◆ Exercise details ◆
Show all lines from the data that include the word "agent".

##### Extracted entries #####

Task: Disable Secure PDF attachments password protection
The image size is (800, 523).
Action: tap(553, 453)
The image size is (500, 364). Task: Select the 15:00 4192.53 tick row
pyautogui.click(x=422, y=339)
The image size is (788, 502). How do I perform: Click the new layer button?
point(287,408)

#####
##### Extracted entries #####

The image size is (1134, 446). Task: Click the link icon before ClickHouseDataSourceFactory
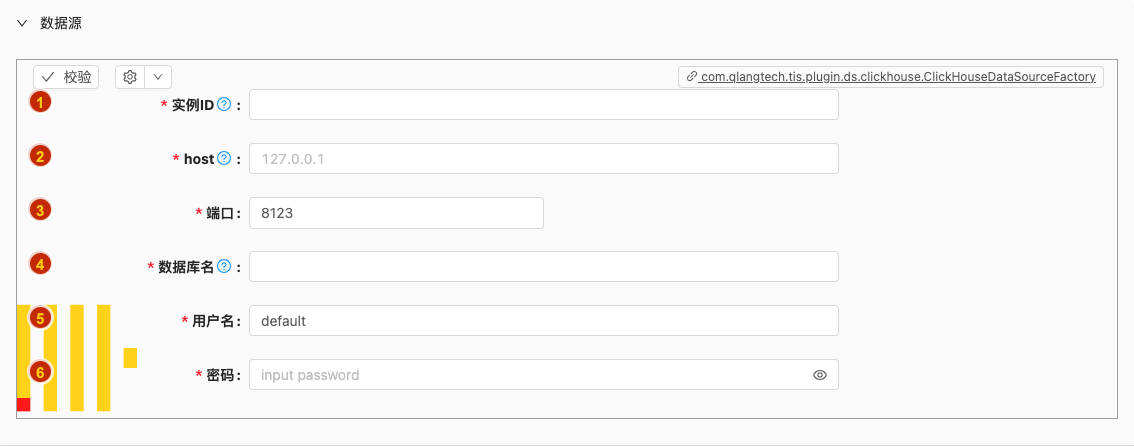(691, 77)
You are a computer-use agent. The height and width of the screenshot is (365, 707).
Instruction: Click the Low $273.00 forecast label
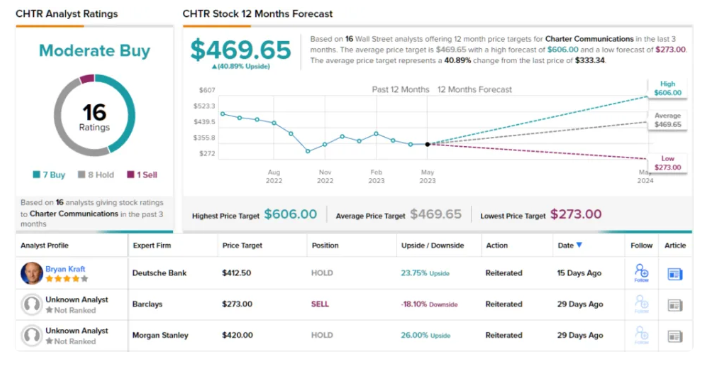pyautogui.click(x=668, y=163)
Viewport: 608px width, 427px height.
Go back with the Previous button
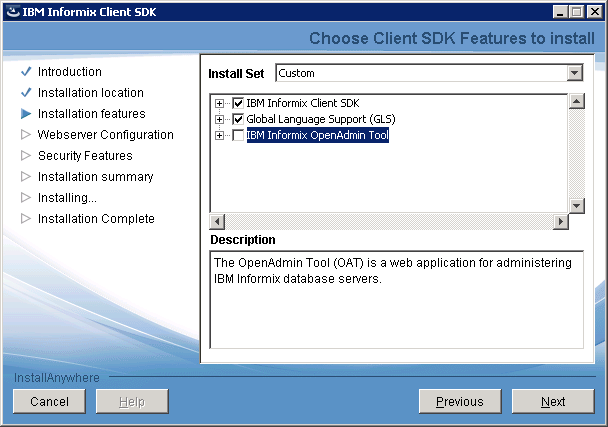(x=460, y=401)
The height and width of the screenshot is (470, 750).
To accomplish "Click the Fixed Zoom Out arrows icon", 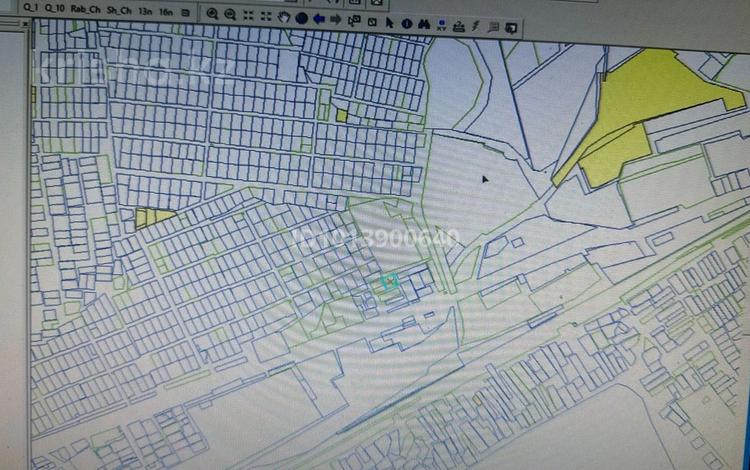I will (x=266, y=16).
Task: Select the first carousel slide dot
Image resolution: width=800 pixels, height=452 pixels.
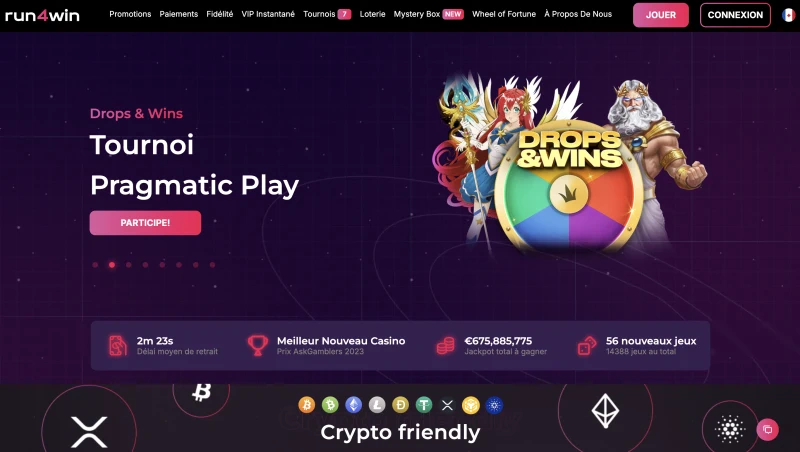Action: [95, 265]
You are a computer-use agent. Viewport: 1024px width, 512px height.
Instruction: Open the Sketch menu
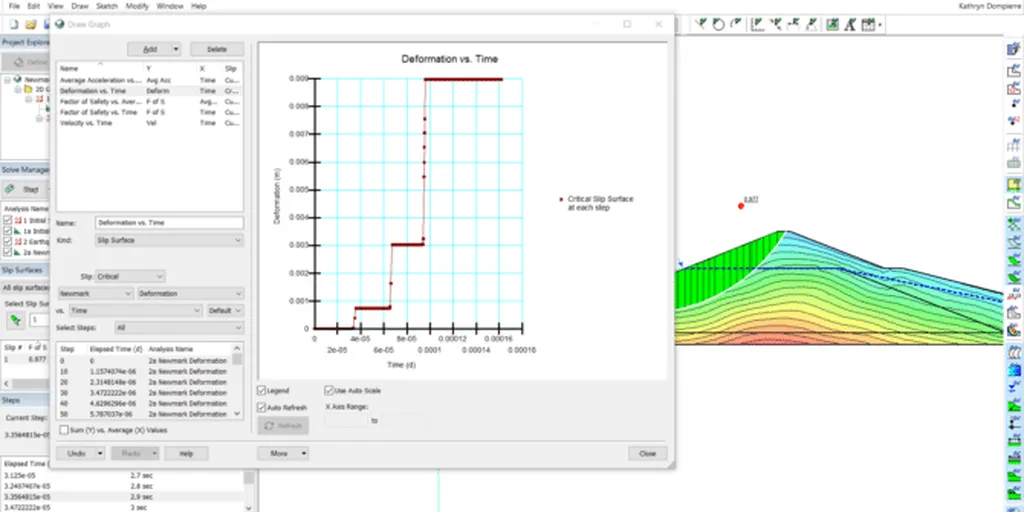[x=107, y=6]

#####

◆ Exercise response ◆
You are a computer-use agent. The height and width of the screenshot is (365, 707).
You are a computer-use agent. Viewport: 1024px width, 512px height.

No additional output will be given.